Alors oui, disons-le, ce vote parachève le travail minutieux et implacable de démantèlement de l’audiovisuel public déjà largement fragilisé par Nicolas Sarkozy en 2008 avec la suppression partielle de la publicité et jamais réellement compensée malgré les promesses. 

Ce vote concrétise aussi la mise à la botte présidentielle d’un service public dont les enquêtes ont dérangé plusieurs fois le pouvoir en place et ce malgré les pressions et les dénigrements. “La honte de la République” a désormais ce qu’elle mérite.  Plus rien, plus rien de certain.  
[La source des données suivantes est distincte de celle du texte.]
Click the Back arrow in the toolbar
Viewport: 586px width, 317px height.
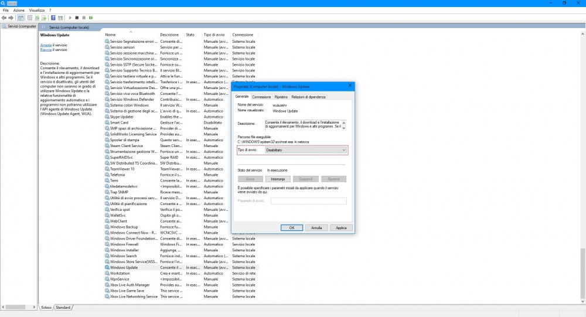(x=4, y=18)
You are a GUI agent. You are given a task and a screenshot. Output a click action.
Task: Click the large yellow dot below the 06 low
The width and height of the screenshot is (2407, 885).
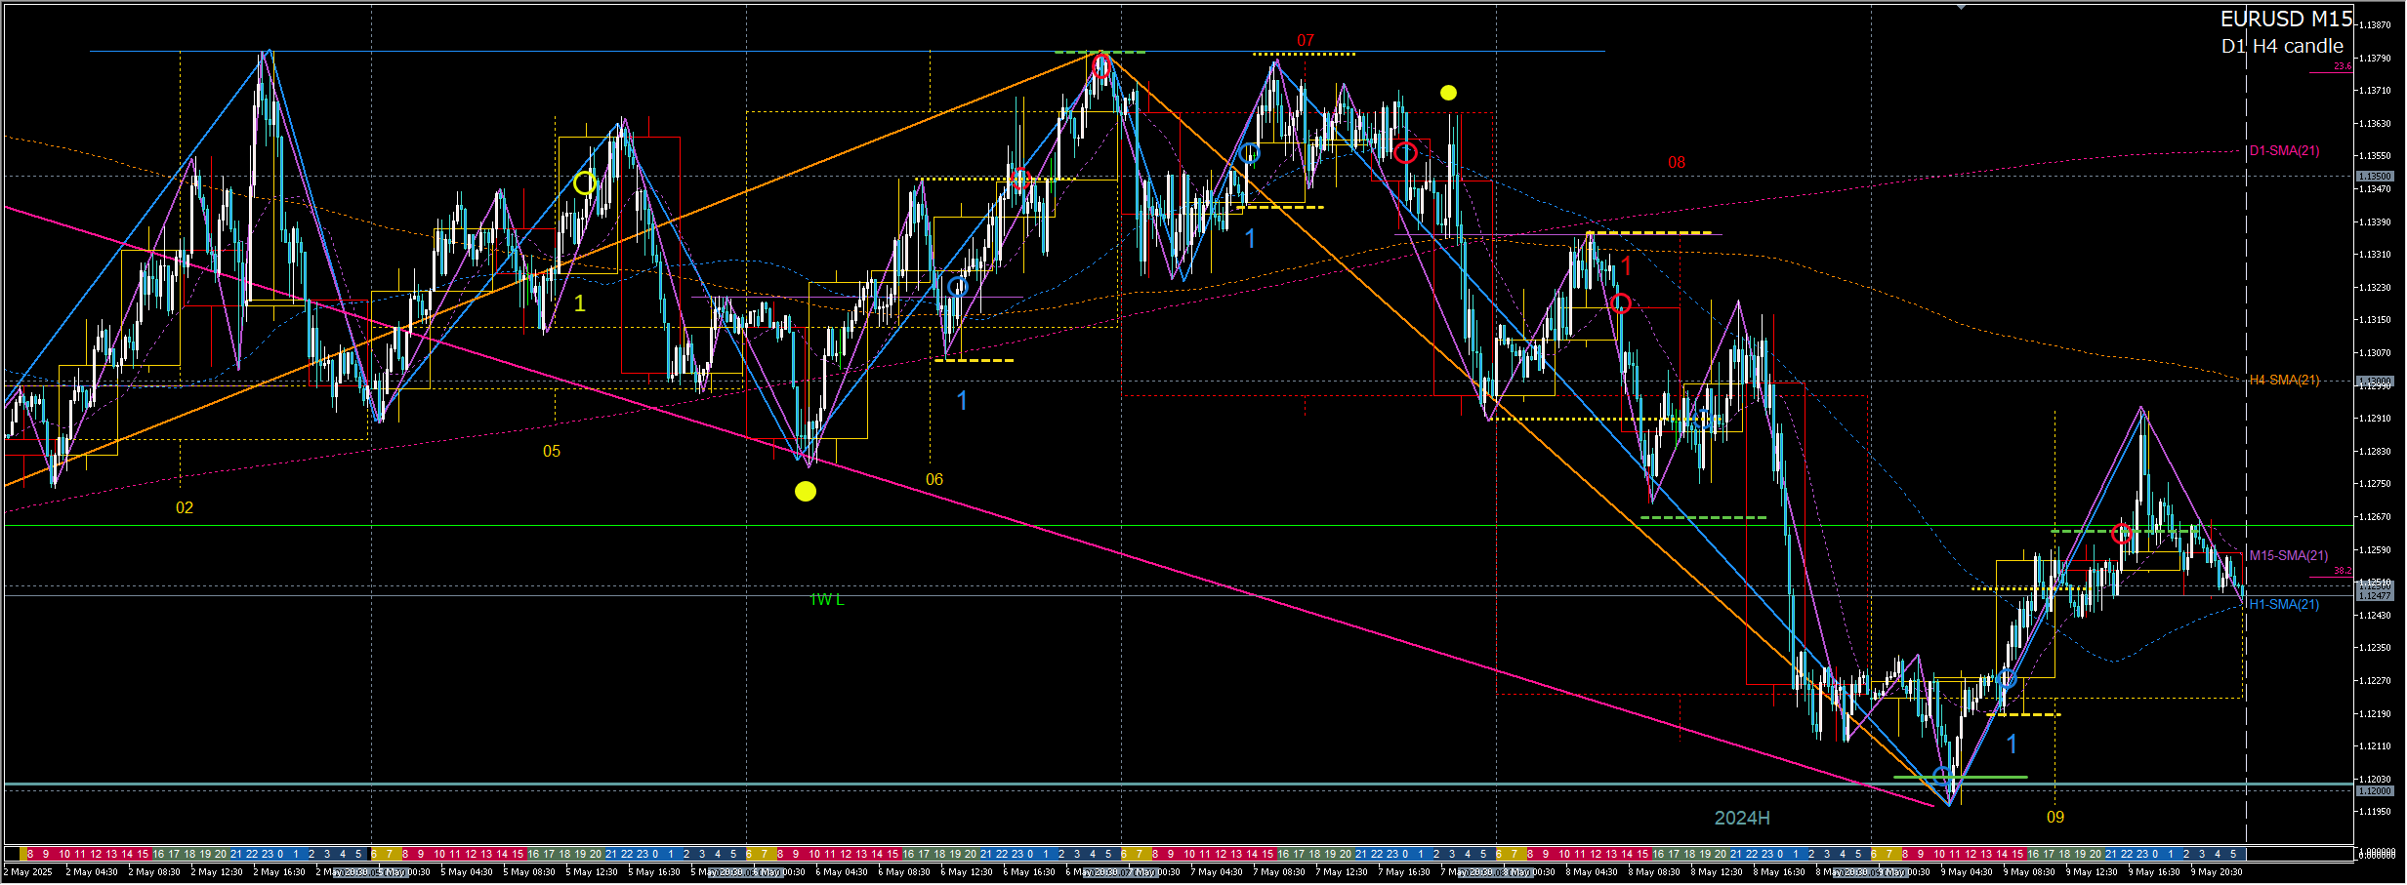[805, 492]
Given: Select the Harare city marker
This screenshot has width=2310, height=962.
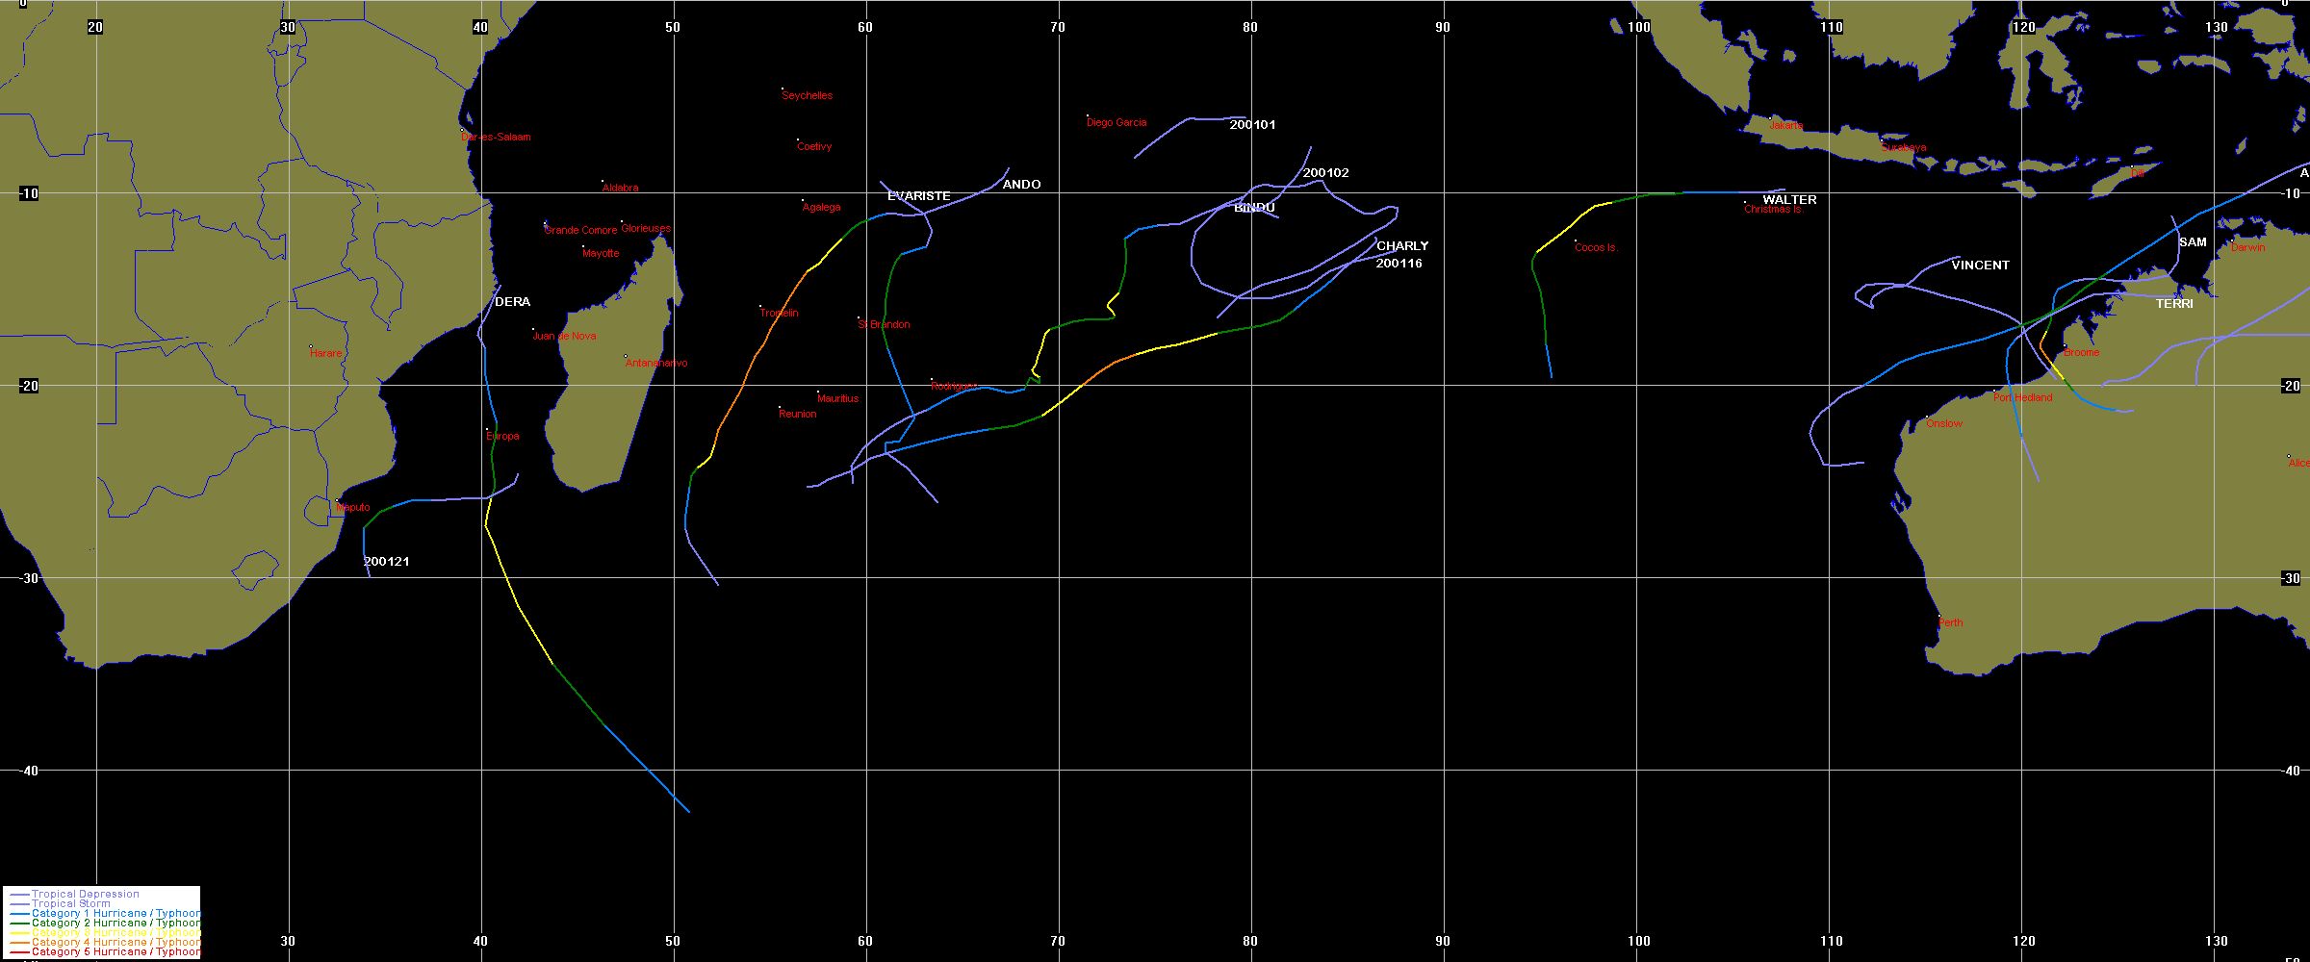Looking at the screenshot, I should 311,347.
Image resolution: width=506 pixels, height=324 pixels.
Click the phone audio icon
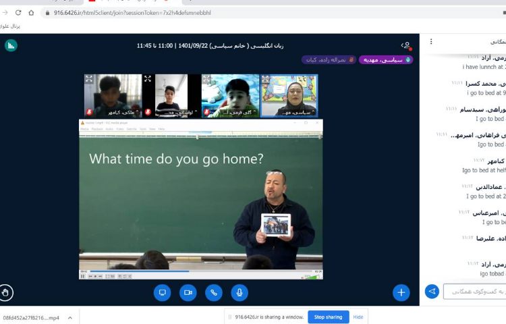click(214, 292)
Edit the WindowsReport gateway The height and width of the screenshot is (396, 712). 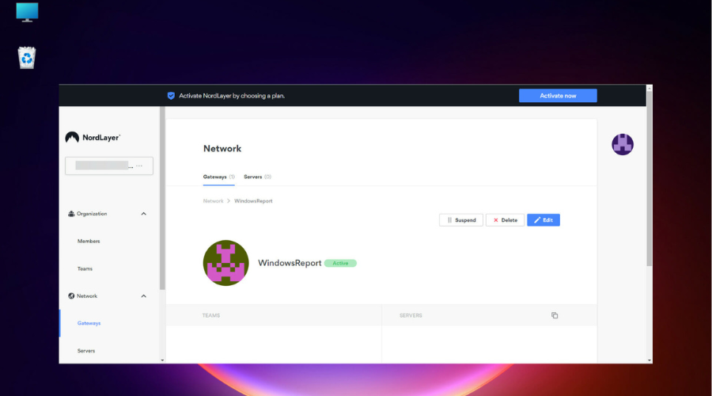pos(543,220)
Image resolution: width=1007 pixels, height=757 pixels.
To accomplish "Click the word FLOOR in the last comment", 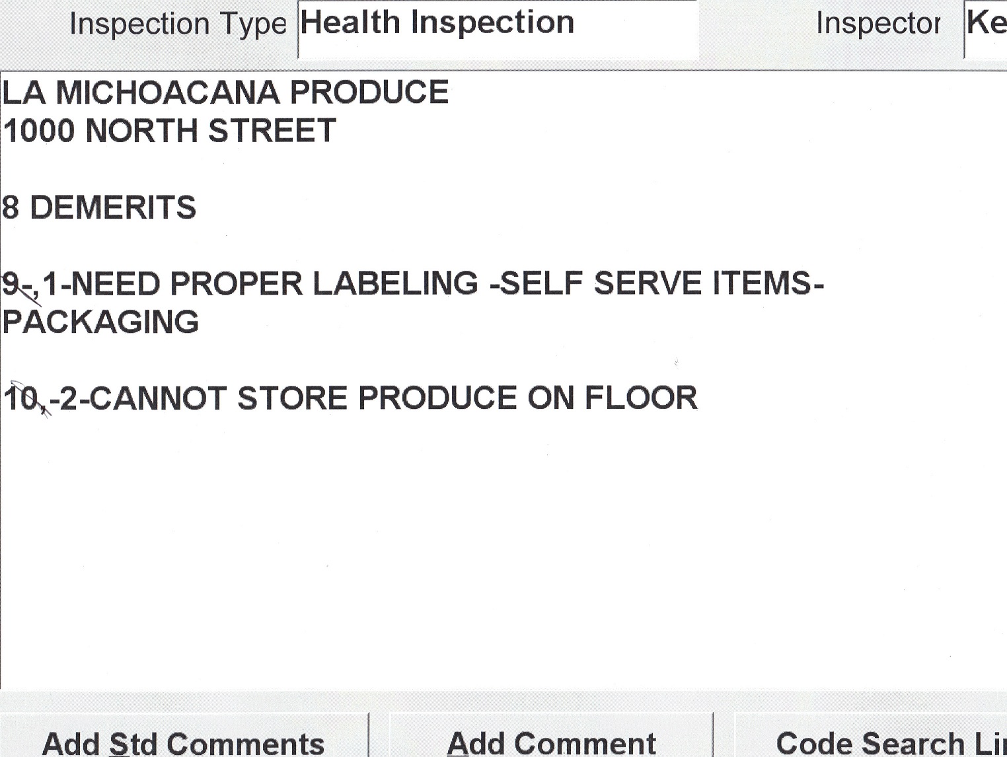I will 641,398.
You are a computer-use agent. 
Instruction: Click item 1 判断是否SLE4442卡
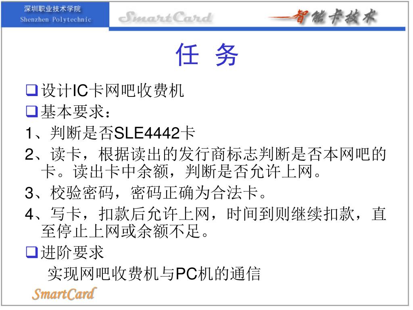110,132
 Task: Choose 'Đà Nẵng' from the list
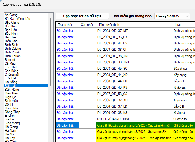click(x=11, y=82)
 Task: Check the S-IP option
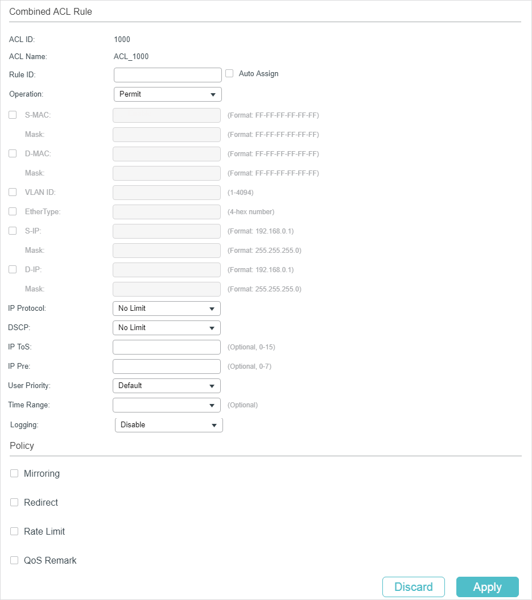(13, 231)
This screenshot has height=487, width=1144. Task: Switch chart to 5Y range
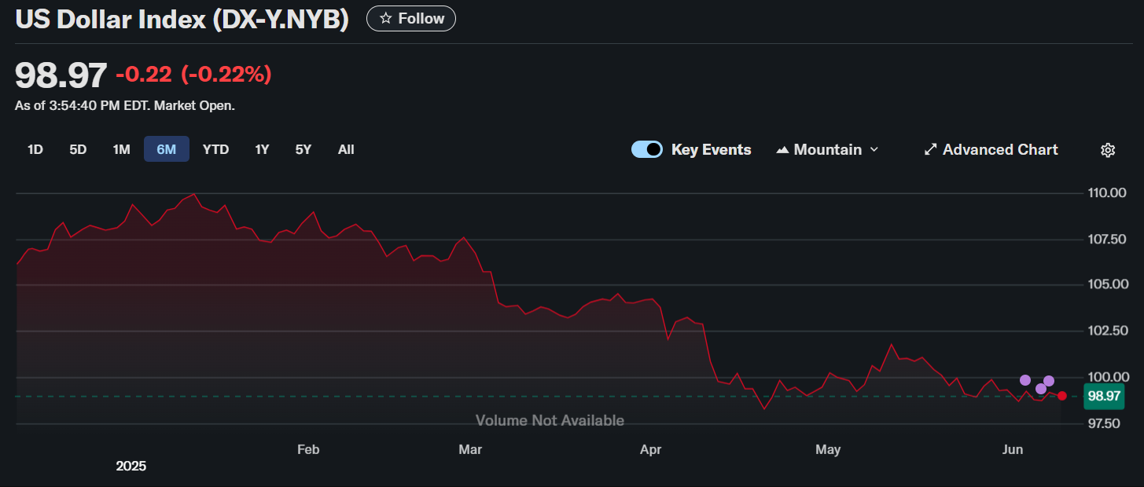pyautogui.click(x=303, y=149)
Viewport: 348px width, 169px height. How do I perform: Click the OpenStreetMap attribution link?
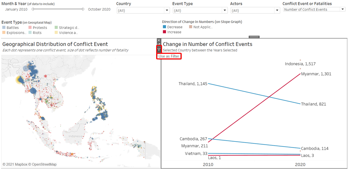click(44, 164)
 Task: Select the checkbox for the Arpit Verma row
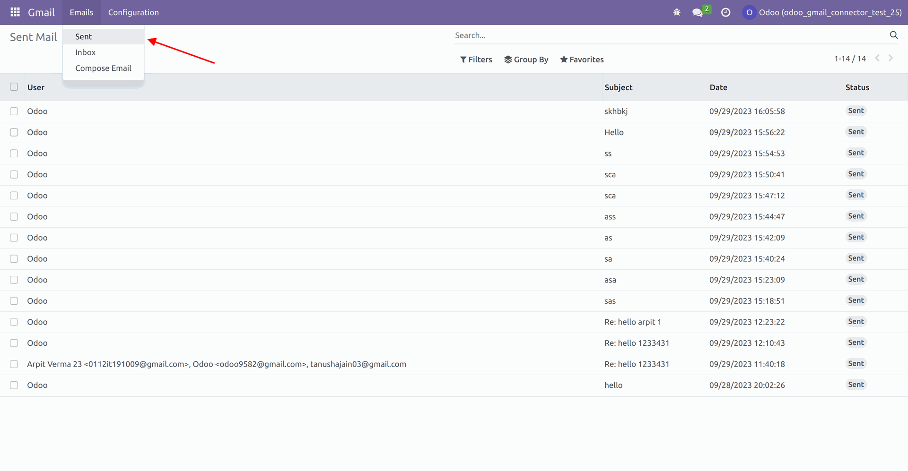(x=14, y=364)
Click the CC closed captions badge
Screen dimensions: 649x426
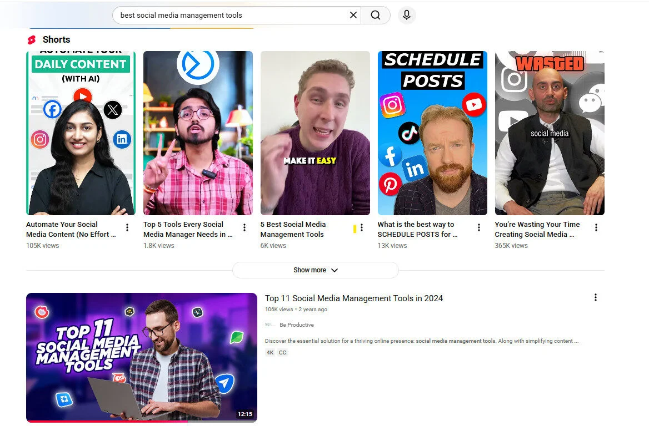click(283, 352)
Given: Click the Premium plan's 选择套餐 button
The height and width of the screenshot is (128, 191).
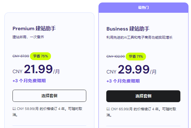Looking at the screenshot, I should 49,96.
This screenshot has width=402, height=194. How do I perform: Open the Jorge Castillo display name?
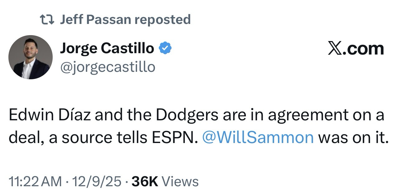point(107,48)
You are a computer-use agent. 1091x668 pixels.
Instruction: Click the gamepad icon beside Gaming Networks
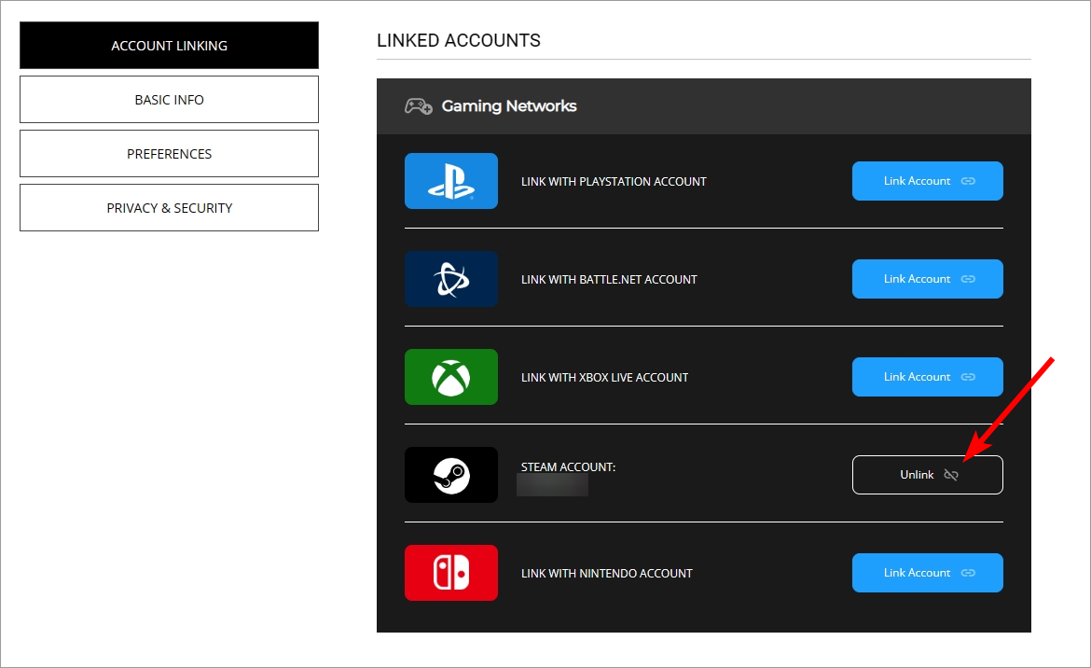(419, 105)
Car cette contribution à l’audiovisuel public permettait de financer France Télévisions, Radio France, TV5 Monde, l’INA et Arte en apportant chaque année 3,7 milliards d’euros à l’Etat.  Une perte qui “doit” être compensée par une “fraction “ de la TVA. Ce qui ne garantit nullement la pérennité financière de l’audiovisuel public et encore moins son indépendance. 

D’autant qu’en 2025, ce dispositif sera caduc. Il sera interdit d’allouer les produits d’une taxe à des secteurs qui n’ont aucun lien avec cette dernière. Qu’adviendra-t-il alors ? 

On nous dit que 80% des Français ont plébiscité cette suppression. Un argument commode. Le résultat surtout, d’une dépréciation murie, assumée, et publique de tout un groupe ces dernières années. Pourtant, aujourd’hui, France Inter bat des records d’audiences et France Télévisions n’a pas non plus à rougir des siennes. Il faut savoir ce que l’on veut. 

A l’heure où neuf milliardaires possèdent 90% des médias, le service public reste garant d’une information de qualité, transparente et honnête. Elle offre à ses téléspectateurs de la culture et  du sport gratuitement. Informer, cultiver, distraire est sa raison d’être. Pour combien de temps encore ? L’ultra-libéralisme n’aime pas les esprits libres justement, ni la critique : il aime le profit. 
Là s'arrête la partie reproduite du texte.